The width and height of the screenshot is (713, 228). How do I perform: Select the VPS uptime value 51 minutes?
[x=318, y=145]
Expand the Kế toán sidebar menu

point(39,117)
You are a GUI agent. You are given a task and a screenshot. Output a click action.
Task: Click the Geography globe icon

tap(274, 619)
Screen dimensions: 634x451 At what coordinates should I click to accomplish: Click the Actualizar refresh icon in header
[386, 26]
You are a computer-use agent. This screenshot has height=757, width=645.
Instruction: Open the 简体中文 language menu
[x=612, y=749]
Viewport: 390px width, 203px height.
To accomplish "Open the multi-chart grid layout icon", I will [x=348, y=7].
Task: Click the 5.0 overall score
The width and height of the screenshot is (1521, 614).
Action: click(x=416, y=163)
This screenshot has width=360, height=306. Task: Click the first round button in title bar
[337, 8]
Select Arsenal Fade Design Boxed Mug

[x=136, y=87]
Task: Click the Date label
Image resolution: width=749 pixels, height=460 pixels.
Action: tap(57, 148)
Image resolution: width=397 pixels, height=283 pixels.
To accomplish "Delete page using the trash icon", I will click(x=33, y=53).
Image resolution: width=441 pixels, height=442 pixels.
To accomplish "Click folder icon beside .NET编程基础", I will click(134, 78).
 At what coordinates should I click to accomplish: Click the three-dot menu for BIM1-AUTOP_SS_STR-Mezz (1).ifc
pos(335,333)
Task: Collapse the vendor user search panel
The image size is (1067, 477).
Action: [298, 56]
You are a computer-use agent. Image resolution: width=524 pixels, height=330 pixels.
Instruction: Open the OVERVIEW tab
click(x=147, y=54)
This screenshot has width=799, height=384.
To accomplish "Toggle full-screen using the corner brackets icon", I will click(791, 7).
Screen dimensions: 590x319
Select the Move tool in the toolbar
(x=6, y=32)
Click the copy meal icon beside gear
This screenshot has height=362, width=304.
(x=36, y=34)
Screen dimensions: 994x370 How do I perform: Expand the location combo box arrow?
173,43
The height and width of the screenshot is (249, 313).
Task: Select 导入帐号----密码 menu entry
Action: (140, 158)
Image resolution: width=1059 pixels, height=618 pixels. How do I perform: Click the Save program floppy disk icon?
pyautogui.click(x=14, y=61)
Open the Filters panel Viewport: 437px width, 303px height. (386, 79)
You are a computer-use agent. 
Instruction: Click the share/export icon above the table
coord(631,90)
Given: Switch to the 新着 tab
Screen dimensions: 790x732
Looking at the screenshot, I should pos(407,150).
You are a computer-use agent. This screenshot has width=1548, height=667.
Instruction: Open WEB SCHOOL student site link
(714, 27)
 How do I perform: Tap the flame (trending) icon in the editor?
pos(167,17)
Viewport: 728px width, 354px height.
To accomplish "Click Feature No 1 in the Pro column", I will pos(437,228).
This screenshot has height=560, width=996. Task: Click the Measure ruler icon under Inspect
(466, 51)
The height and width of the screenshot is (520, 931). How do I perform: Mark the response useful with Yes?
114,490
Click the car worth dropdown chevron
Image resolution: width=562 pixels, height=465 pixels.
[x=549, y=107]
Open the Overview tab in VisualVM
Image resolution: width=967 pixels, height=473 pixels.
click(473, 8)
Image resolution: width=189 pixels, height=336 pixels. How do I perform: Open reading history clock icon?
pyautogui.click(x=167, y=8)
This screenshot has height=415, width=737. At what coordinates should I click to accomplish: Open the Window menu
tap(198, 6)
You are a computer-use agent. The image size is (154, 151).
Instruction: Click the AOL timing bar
================
Count the lines above that contain the word "computer", and reply with only that number.

**Solution:**
5